Hangover: Soon, the sensation of bliss and forgetting starts to wear off and the “hangover” sets in. Two types of pain occur during the hangover. There is the physical pain and discomfort, which occurs after eating too much of a “comfort” food. Then there is the emotional pain, which comes from feeling guilt and shame about not doing what you had originally set out to do (eat clean), repeating a well-worn pattern. On top of all that, you can often feel confused, because you have forgotten or suppressed the original trigger that started the downward cycle in the first place.

Soon, the sensation of bliss and forgetting starts to wear off and the "hangover" sets in. (<a href="http://www.shutterstock.com/pic-76457626/stock-photo-homemade-face-cookies-on-the-dish.html?src=ha3smjc7FTnUHupur1kDZA-1-51&ws=1" target="_blank">Shutterstock</a>)
Soon, the sensation of bliss and forgetting starts to wear off and the "hangover" sets in. (Shutterstock)

A New Trigger: The guilt and shame produced by the hangover, often acts as a new trigger. Then the cycle begins again. We continue to eat poorly, and the cycle continues. Rather than drawing increased momentum from healthy habits, we feel the reverse, a negative cycle that spirals us downward. Many of us think that we just lack discipline. But the truth is we’re caught in the cycle.

Breaking the Cycle

There are no magic bullets.
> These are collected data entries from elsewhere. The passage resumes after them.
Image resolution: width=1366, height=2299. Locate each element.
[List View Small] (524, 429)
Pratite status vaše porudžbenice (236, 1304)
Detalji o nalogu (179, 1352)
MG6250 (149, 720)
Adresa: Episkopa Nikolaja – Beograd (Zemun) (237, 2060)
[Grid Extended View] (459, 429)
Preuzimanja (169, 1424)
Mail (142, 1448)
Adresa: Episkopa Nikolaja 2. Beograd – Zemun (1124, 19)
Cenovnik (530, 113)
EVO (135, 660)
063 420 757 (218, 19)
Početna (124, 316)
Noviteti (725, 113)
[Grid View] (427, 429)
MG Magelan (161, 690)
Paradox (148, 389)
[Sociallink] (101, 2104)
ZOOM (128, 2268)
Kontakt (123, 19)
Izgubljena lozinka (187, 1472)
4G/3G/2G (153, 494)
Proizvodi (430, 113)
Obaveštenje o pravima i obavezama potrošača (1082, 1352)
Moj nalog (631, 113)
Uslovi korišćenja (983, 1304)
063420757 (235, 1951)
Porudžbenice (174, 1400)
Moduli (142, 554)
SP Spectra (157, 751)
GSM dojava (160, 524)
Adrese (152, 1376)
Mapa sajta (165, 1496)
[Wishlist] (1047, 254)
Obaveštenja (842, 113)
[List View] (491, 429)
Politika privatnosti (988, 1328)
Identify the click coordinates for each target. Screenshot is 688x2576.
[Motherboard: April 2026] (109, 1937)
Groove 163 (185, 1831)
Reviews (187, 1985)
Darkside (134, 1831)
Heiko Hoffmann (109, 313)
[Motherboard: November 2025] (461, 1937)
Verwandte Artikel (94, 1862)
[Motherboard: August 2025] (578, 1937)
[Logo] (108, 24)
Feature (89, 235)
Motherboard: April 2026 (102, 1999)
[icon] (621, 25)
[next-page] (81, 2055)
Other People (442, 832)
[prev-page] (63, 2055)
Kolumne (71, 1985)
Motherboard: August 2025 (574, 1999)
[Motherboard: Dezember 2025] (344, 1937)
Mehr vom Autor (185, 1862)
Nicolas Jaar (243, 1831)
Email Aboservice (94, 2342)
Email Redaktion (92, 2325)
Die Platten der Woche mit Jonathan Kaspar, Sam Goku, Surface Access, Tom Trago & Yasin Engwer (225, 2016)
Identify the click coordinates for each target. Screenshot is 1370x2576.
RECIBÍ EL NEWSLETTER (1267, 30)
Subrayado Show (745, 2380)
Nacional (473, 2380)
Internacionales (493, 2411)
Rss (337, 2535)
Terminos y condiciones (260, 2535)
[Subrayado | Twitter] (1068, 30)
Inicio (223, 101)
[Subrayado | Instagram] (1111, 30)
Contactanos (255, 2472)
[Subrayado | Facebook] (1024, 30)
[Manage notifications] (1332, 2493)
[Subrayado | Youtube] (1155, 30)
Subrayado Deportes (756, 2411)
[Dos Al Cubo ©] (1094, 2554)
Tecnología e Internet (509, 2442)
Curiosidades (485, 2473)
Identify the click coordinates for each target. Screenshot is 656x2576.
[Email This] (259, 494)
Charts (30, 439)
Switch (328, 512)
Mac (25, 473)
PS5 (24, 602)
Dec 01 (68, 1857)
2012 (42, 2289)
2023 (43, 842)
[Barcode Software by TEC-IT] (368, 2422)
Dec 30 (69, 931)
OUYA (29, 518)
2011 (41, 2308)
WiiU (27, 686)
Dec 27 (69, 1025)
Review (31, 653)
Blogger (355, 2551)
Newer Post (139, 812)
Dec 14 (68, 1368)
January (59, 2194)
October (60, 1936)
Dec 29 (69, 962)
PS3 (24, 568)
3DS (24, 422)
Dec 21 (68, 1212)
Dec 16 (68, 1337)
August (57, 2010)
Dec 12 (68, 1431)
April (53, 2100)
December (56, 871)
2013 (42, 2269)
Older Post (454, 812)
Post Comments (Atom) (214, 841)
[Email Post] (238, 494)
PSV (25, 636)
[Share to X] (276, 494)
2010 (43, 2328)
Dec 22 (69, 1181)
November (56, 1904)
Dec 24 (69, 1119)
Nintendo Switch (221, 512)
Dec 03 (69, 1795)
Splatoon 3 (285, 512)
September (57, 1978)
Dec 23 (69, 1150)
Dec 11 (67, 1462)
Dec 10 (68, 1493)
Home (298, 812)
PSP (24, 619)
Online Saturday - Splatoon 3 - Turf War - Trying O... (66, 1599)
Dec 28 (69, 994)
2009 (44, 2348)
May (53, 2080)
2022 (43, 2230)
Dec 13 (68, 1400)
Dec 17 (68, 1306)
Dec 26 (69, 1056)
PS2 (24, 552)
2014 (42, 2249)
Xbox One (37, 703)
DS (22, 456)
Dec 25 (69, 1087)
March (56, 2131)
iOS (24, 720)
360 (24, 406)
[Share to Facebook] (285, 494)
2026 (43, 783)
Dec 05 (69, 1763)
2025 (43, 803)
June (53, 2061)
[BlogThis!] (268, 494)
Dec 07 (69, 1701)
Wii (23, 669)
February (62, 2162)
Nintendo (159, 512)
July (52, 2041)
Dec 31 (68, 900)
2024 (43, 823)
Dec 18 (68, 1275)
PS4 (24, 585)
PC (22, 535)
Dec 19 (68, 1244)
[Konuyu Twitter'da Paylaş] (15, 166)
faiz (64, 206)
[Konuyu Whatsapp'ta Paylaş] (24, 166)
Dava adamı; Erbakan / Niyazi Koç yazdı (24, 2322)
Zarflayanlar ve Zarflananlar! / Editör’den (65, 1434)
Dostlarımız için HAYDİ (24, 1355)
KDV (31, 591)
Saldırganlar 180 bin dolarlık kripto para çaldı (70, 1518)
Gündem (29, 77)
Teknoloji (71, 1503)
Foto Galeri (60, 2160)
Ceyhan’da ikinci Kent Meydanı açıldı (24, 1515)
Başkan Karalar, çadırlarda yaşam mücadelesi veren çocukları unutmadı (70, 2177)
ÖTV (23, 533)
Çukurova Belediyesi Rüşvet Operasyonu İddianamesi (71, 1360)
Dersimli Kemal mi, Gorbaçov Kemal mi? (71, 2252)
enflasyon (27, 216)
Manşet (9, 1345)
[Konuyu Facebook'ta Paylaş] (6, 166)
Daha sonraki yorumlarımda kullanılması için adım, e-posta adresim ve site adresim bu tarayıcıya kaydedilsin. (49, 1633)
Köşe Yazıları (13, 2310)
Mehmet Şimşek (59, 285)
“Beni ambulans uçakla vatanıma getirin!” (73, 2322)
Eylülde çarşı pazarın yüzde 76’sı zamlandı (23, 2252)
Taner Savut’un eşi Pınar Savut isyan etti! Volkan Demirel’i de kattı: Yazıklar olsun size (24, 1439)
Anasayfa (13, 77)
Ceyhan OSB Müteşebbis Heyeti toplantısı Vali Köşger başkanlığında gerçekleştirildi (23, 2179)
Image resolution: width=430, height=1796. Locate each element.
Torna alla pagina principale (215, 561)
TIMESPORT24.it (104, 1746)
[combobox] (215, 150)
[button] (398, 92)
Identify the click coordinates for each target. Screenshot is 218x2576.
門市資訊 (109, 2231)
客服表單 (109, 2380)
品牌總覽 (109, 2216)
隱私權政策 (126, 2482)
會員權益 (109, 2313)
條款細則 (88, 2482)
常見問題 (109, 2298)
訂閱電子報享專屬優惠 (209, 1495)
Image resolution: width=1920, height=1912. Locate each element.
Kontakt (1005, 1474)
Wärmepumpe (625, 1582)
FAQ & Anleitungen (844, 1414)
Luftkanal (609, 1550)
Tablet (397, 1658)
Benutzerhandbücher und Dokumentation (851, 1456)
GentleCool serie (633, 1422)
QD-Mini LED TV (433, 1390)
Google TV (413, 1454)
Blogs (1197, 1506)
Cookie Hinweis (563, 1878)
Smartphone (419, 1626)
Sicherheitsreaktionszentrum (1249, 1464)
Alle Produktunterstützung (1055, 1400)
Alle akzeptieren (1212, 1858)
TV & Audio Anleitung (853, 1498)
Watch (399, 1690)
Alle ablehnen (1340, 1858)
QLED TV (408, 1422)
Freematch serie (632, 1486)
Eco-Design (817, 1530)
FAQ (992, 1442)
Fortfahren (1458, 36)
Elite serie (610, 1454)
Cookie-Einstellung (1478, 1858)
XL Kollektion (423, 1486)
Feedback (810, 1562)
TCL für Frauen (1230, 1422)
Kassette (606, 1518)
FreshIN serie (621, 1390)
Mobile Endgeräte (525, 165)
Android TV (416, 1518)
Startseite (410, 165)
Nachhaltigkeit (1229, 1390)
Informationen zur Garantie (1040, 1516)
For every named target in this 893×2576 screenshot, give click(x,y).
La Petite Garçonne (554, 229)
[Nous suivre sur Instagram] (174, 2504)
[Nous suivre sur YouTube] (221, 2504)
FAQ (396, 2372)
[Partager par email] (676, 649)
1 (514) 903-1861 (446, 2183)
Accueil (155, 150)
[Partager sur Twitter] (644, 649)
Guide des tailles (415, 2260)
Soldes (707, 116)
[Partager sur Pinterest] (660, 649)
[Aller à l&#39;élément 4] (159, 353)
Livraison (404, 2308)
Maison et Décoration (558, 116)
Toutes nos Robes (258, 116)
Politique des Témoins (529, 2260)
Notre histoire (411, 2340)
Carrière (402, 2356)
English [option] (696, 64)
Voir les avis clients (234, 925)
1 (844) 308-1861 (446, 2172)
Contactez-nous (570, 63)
Breaking free from the cycle of emotional eating begins with understanding the pattern and committing yourself to recognizing it when it shows up. The cycle may continue to happen, but you will become faster at noticing and interrupting it when it does.

Here Are Four Ways to Break the Cycle:

 

1. Build Awareness.

Awareness is the first and most important step. With attention, you will learn more about the ways you personally use this cycle and the stories and games you play to avoid committing to what you really want.

2. Address the Issue Directly.

The simplest and most direct way to interrupt the cycle is to address the issue directly when you feel triggered. Often emotional-eating cycles can be stopped in their tracks when the initial triggers are addressed honestly. If you are unable to speak directly to a person, or the trigger is an object, like an old picture of a relative or the memories of a partner, take a moment to fully feel what you are feeling. The awareness that you are being triggered, plus the permission to fully feel what you feel, will lessen the power of the cycle.

3. Build a Toolbox of Healthy Habits.

In addition to addressing the issue directly, substituting a healthy habit for an unhealthy one is the next step. With conscious practice, this “toolbox” will become more automatic and you will find your older habits falling away naturally. You can learn more about these habits by listening to the podcast, but a few of our favorites are taking a walk, drinking a big glass of water, or eating a clean snack.

4. Get to the Root.

When certain habits are not working for us, when they cause us pain and keep us from progressing toward our goals, time needs to be taken to try to understand and reflect on them. Getting to the root means asking ourselves some deep questions about why we do the things we do.

This is a big topic, but we feel that it’s important to address here, even though it’s beyond the scope of this newsletter. Spending some time reflecting on your habits, reading some good personal development books, and working with a coach or therapist can help you uncover the deeper reasons why you’re triggered in the first place.